Next-of-kin questionnaire
For the purposes of the present study, we adapted the Whiteley Index to be filled out by the participants’ partner or a close relative. This next-of-kin-questionnaire is a Likert-scale questionnaire, with a response scale of 1–5, where 1 equals ‘not at all’, and 5 is ‘to a great extent’, similarly to the Whiteley Index. The questionnaire estimates the patient's health complaints from a next-of-kin perspective. The Cronbach's alphas in the current study were 0.81 pre-CBT, 0.89 post-CBT and 0.93 for the 10-year follow-up.

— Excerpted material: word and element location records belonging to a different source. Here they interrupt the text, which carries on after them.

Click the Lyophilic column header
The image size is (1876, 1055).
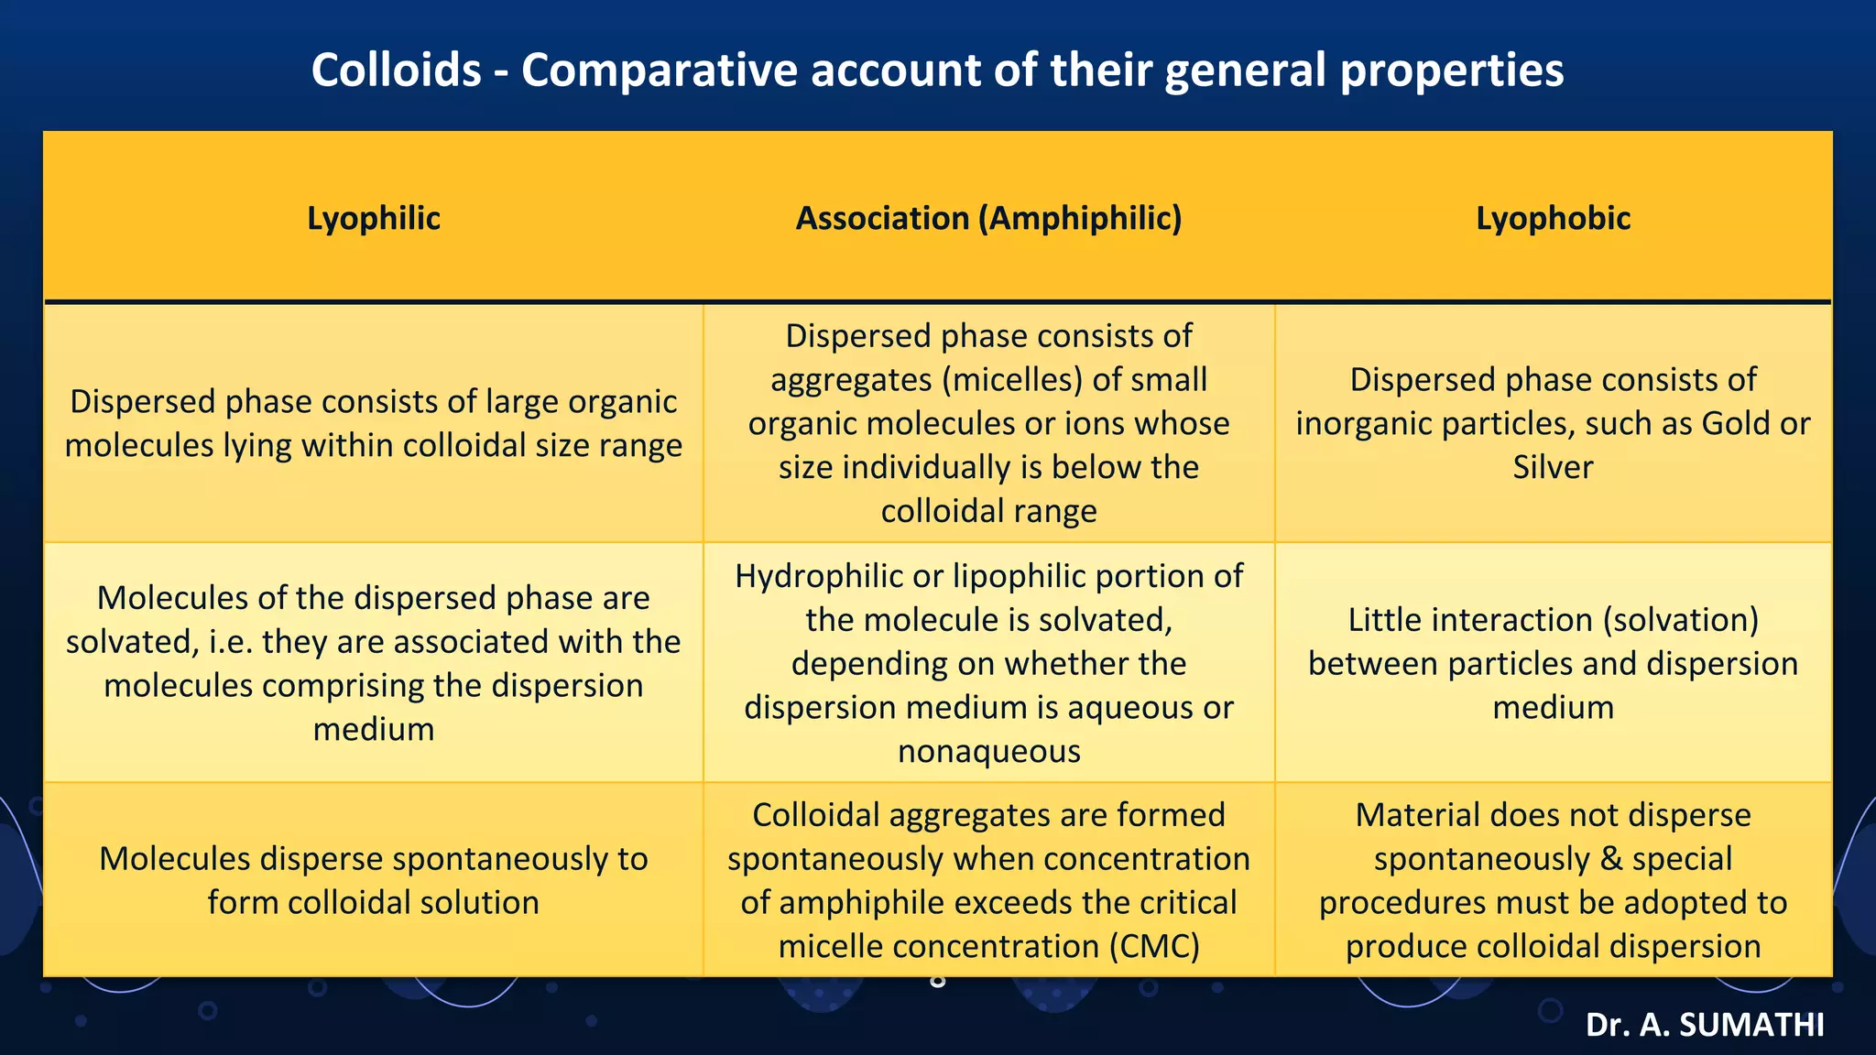(x=373, y=218)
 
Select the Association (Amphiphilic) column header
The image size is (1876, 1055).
(x=988, y=218)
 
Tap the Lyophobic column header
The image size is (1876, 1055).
(x=1553, y=218)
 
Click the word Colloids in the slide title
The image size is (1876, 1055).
(x=396, y=70)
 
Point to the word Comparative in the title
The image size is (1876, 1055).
(x=659, y=70)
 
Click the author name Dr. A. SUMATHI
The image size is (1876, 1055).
(x=1704, y=1025)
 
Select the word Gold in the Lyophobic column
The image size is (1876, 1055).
(x=1734, y=423)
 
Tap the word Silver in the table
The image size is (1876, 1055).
(x=1553, y=467)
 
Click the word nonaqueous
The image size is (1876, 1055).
(x=988, y=751)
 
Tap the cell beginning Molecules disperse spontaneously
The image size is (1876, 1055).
(x=373, y=880)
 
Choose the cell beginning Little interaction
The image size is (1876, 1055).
(x=1553, y=663)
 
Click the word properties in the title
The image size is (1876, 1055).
(x=1452, y=70)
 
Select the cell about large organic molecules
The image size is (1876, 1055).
(x=373, y=423)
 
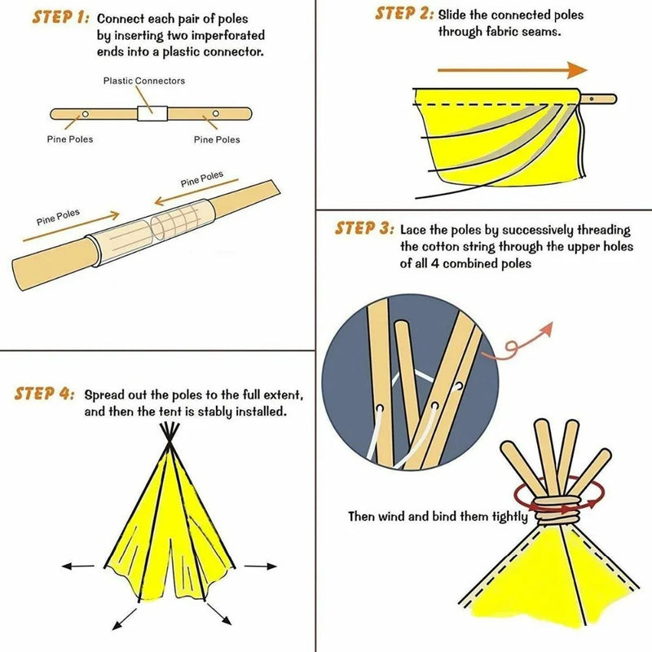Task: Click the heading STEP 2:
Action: point(403,14)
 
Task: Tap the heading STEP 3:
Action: point(364,228)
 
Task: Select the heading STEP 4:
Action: point(44,394)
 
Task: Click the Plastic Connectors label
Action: point(143,81)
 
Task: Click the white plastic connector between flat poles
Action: point(151,114)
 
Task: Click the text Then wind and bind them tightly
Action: point(438,517)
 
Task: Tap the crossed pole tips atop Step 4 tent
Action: point(169,440)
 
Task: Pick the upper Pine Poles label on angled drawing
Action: point(201,179)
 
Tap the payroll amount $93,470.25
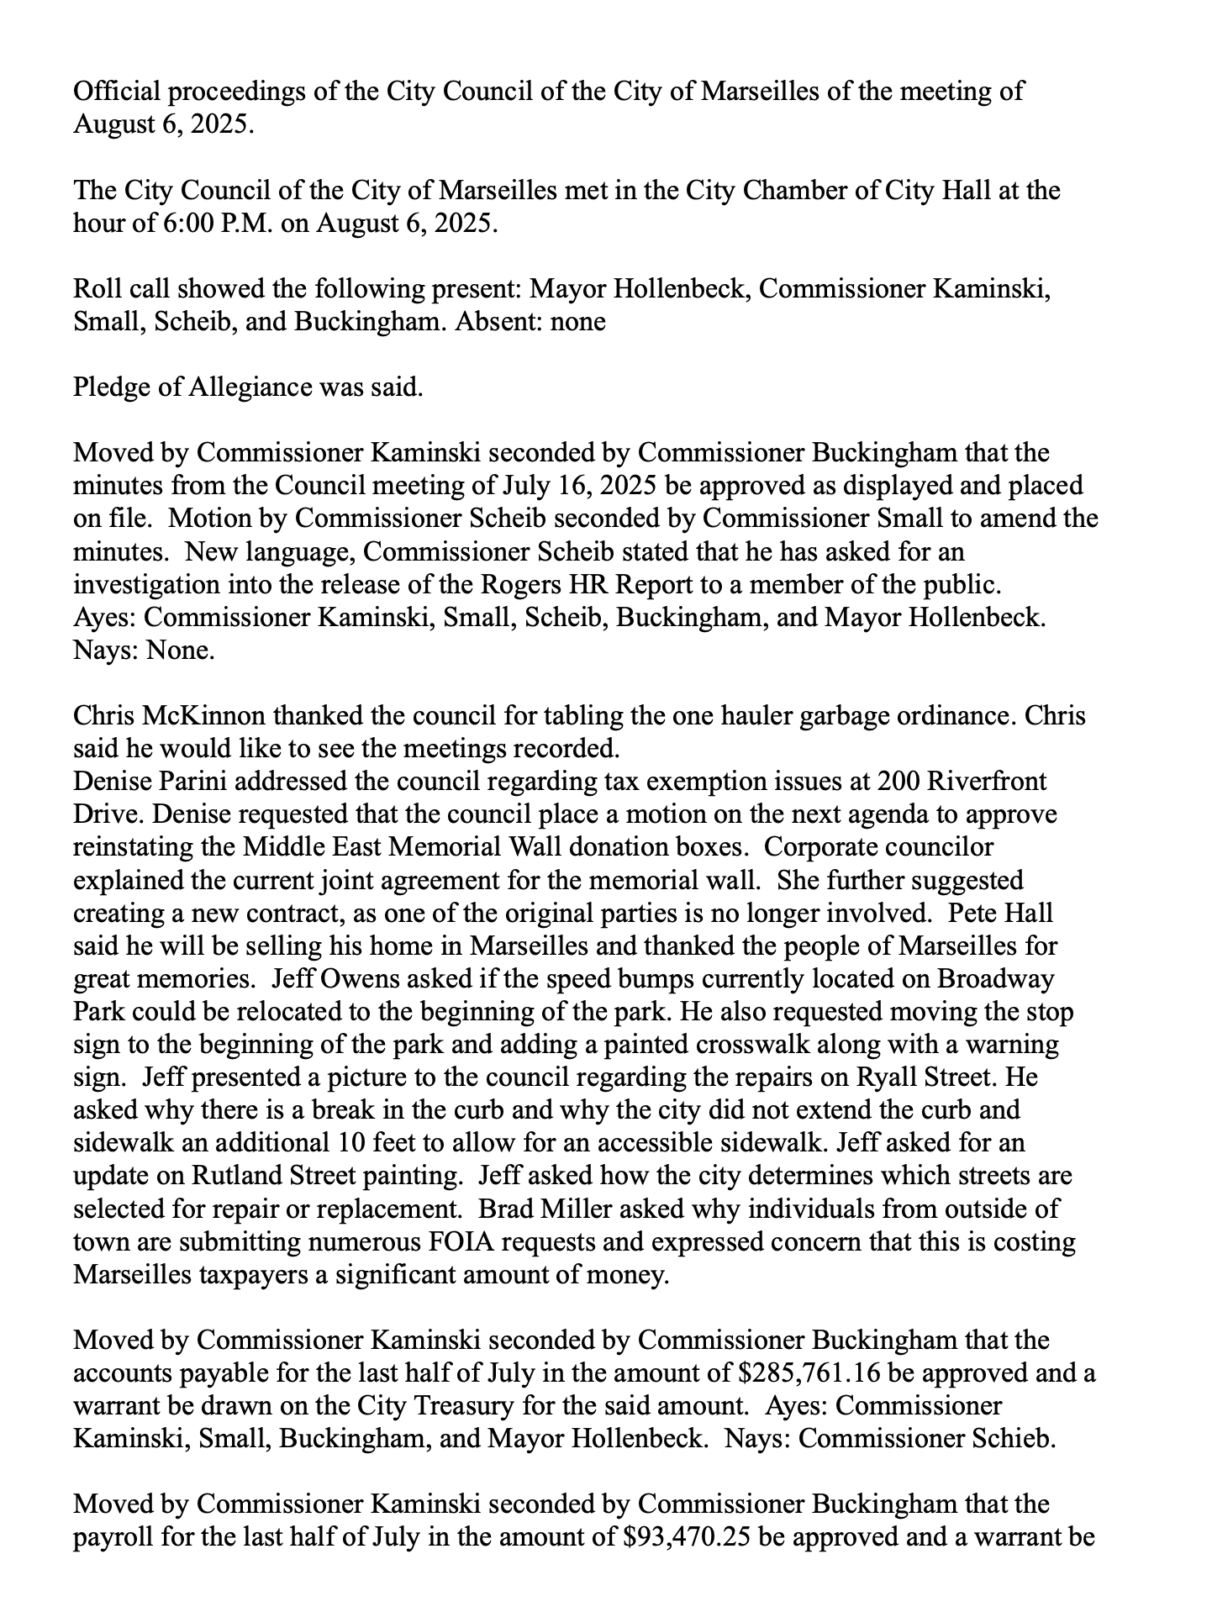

The Short Form Health Survey
The Short Form 36 Health Survey (SF-36) is one of the most used generic questionnaires for measuring quality of life and is often referred to as the ‘gold standard’ within research on health-related quality of life. The SF-36 includes 36 questions that are summed into eight multi-item subscales. The raw scores are transformed into a scale of 1–100, where low scores indicate lower quality of life, and high scores indicate higher quality of life, and the lower the score, the more disability.21 The Norwegian translation of the SF-36 has shown good reliability and validity. The norms used in this paper were weighted to match the gender and age distribution in the range of patients with Hypochondriacal Disorder.17
Visual analogue scales
Three visual analogue scales (VAS) were used to assess Hypochondriacal Disorder. Each of the three scales comprising a millimetre scale from 0 to 100, where 0 represents optimal health/no Hypochondriacal Disorder, and 100 represents bad/severely bad health/Hypochondriacal Disorder. The three VAS included:
the tendency of Hypochondriacal Disorder over the past 2 weeks;
the tendency to check their body over the past 2 weeks; and
the tendency to think of certain symptoms and bodily changes over the past 2 weeks.22
The Beck Depression Inventory
The Beck Depression Inventory (BDI) is one of the most widely used instruments assessing symptoms of depression. The BDI includes 21 items along a 4-point scale (range 0–3) on a 3-day time axis.23 Higher scores indicate more severe depressive symptoms, with cut-offs ranging from ‘minimal depression’, ‘mild depression’, ‘moderate depression’ and ‘severe depression’. The Cronbach's alphas in the current study were 0.84 pre-CBT, 0.89 post-CBT and 0.92 for the 10-year follow-up.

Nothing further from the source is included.